## DATA FOR THIS EXERCISE
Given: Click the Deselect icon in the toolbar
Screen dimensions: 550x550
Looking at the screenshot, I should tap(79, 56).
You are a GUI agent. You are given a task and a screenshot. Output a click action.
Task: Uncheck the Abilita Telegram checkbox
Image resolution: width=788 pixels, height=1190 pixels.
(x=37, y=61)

---

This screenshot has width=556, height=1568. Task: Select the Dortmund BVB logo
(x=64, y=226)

==

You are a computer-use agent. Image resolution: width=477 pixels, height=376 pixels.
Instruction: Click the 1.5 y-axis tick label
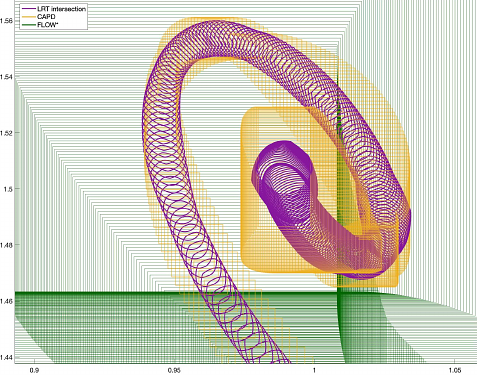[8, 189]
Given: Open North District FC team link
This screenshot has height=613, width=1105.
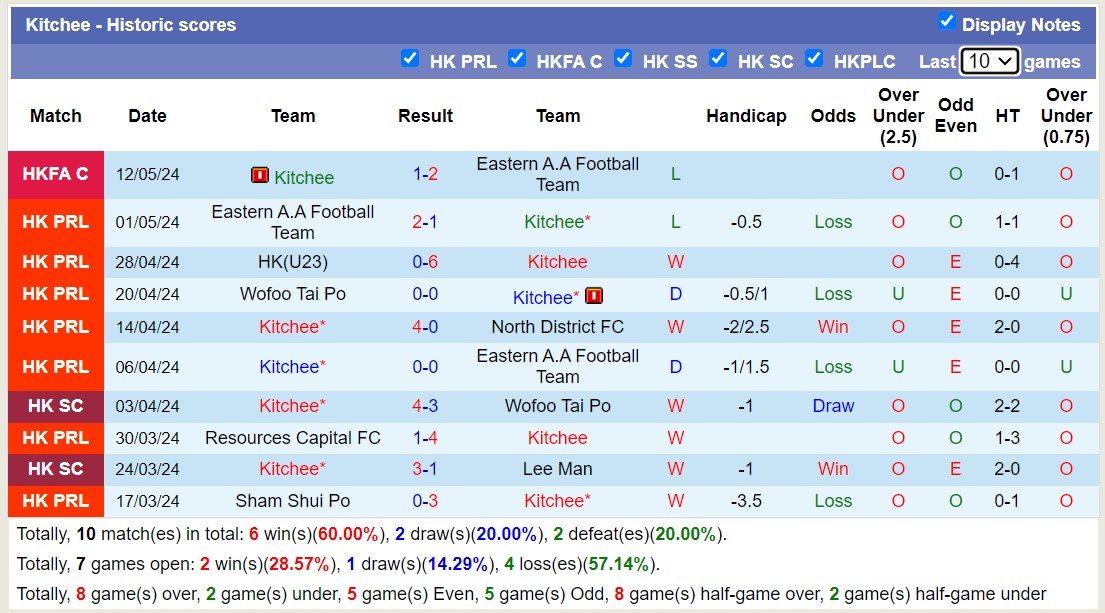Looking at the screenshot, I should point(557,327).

## INSTRUCTIONS TO FOLLOW
Your answer should consist only of the number of lines in the entries above that include "agent".

## EXERCISE ANSWER
2